Data shown Start Marker

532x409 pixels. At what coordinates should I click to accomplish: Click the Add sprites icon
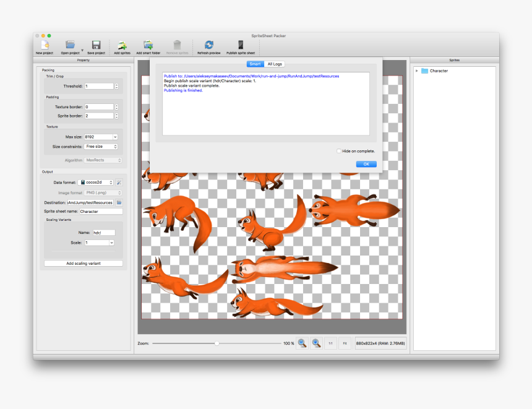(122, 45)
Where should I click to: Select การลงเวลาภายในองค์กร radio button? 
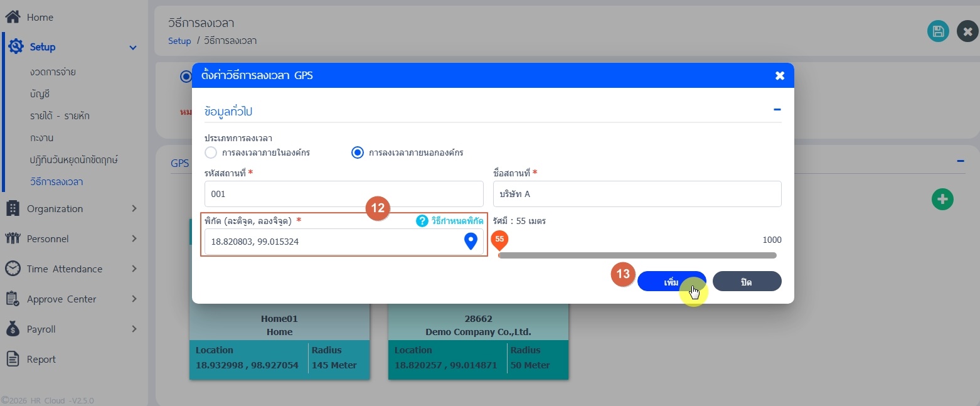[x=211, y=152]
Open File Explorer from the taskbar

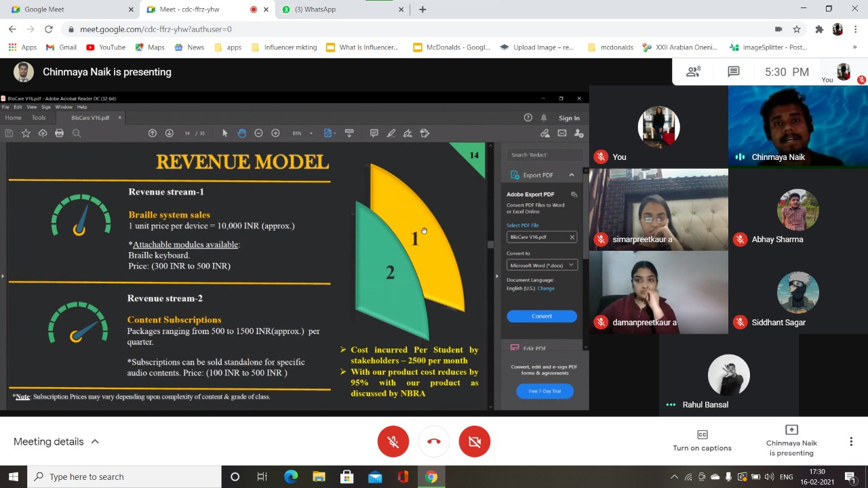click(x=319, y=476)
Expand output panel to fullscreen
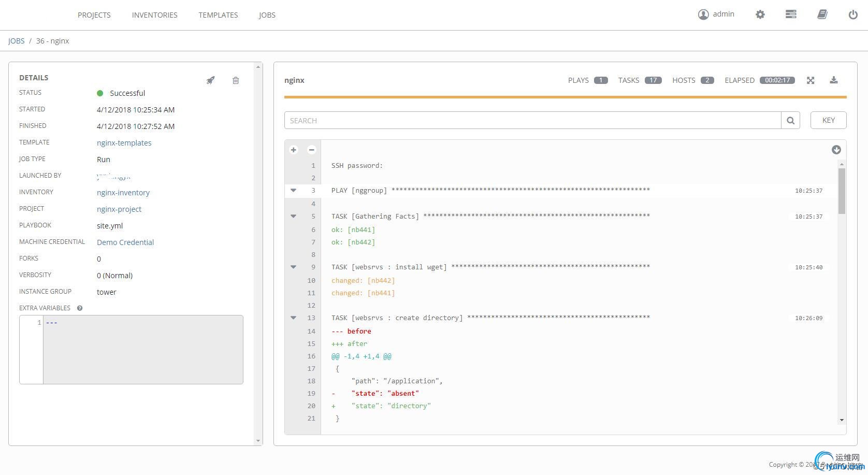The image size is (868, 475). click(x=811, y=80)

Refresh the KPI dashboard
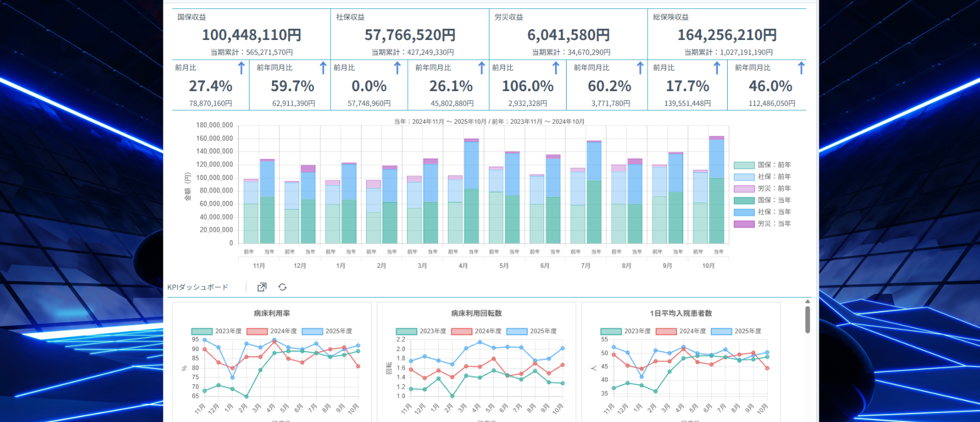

Data shown End Marker

Task directions:
Every line from the one containing "Where should I" through the end of the entries above, both included, should be extracted exactly, with pictures left out.

Expected output:
Where should I click to: Select การลงเวลาภายในองค์กร radio button? 
[x=211, y=152]
Open File Explorer from the taskbar

click(x=319, y=476)
Expand output panel to fullscreen
The image size is (868, 475). click(x=811, y=80)

Refresh the KPI dashboard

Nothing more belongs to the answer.